08. jun 30. jul. 2021

Conversas na Ponte Aérea

As conversas artísticas entre São Paulo e Rio de Janeiro existem desde o início do século 19, com a chegada da Missão Artística Francesa ao Brasil, em 1816, iniciativa de Estado que visava promover o ensino e o desenvolvimento das artes no país.

Mas foi a partir dos anos 1950, devido ao forte desenvolvimento econômico do país e motivado pelas transformações estéticas e sociais no mundo, que o relacionamento entre paulistas e cariocas se intensificou, mesmo quando envolto em DRs, que serviram para intensificar ainda mais o amor e as disputas entre artistas e produções das duas cidades.

Um recorte dessa produção nos anos 1950, 1960 e 1970 poderá ser visto em exposição na Galeria Berenice Arvani, em São Paulo, com obras de diversos movimentos, como o Concretismo, Neoconcretismo, Abstracionismo Lírico, arte política e Pop Art.

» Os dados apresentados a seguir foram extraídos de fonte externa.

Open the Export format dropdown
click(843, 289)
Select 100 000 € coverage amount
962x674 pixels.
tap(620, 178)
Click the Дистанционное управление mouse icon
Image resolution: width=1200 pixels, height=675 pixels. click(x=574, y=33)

Estarão representados artistas como Alberto Teixeira, Aluísio Carvão, Antônio Maluf, Arnaldo Ferrari, Danilo Di Prete, Décio Vieira, Dionísio del Santo, Hermelindo Fiaminghi, Irmgard Longman, Ivan Serpa, João José Costa, Judith Lauand, Lothar Charoux, Maurício Nogueira Lima, Nelson Leirner, Paulo Roberto Leal, Raul Porto, Raymundo Collares, Rubem Ludolf, Rubens Gerchman, Teresa Nazar, Ubi Bava e Victor Gerhard — artistas que, cada qual a seu modo e dentro de suas competências, ajudaram a formatar o circuito brasileiro de arte.

Vale lembrar que a produção desses artistas foi também o leitmotif das iniciativas de empresários e mecenas, como Raymundo Ottoni de Castro Maya, Assis Chateaubriand, Ciccillo Matarazzo e Yolanda Penteado.

Também estiveram ligados a instituições fundamentais como o Museu de Arte de São Paulo Assis Chateaubriand (MASP), o Museu de Arte Moderna do Rio de Janeiro (MAM-RJ), o Museu de Arte Moderna de São Paulo (MAM-SP), a Fundação Bienal de São Paulo, a Fundação Castro Maya, o Museu de Arte Contemporânea da Universidade de São Paulo (MAC-USP), o Museu da Imagem e do Som do Rio de Janeiro (MIS-RJ), o Museu da Imagem e do Som de São Paulo (MIS-SP), o Paço das Artes e a Escola de Artes Visuais do Parque Lage.

Esses artistas também foram protagonistas de eventos basilares da cultura nacional, como a Bienal Internacional de Arte de São Paulo (a partir de 1951), as celebrações do IV Centenário da Cidade de São Paulo (1954) — cujo maior legado foi a inauguração do Parque Ibirapuera, projetado pelo arquiteto carioca Oscar Niemeyer e pelo paisagista paulistano, radicado no Rio, Roberto Burle Marx.

Destacam-se ainda a inauguração do Museu de Arte de São Paulo Assis Chateaubriand na Avenida Paulista (1968), em projeto de Lina Bo Bardi, e a criação da Escola de Artes Visuais do Parque Lage (1975), cujo primeiro diretor foi Rubens Gerchman e por onde passou grande parte dos artistas brasileiros.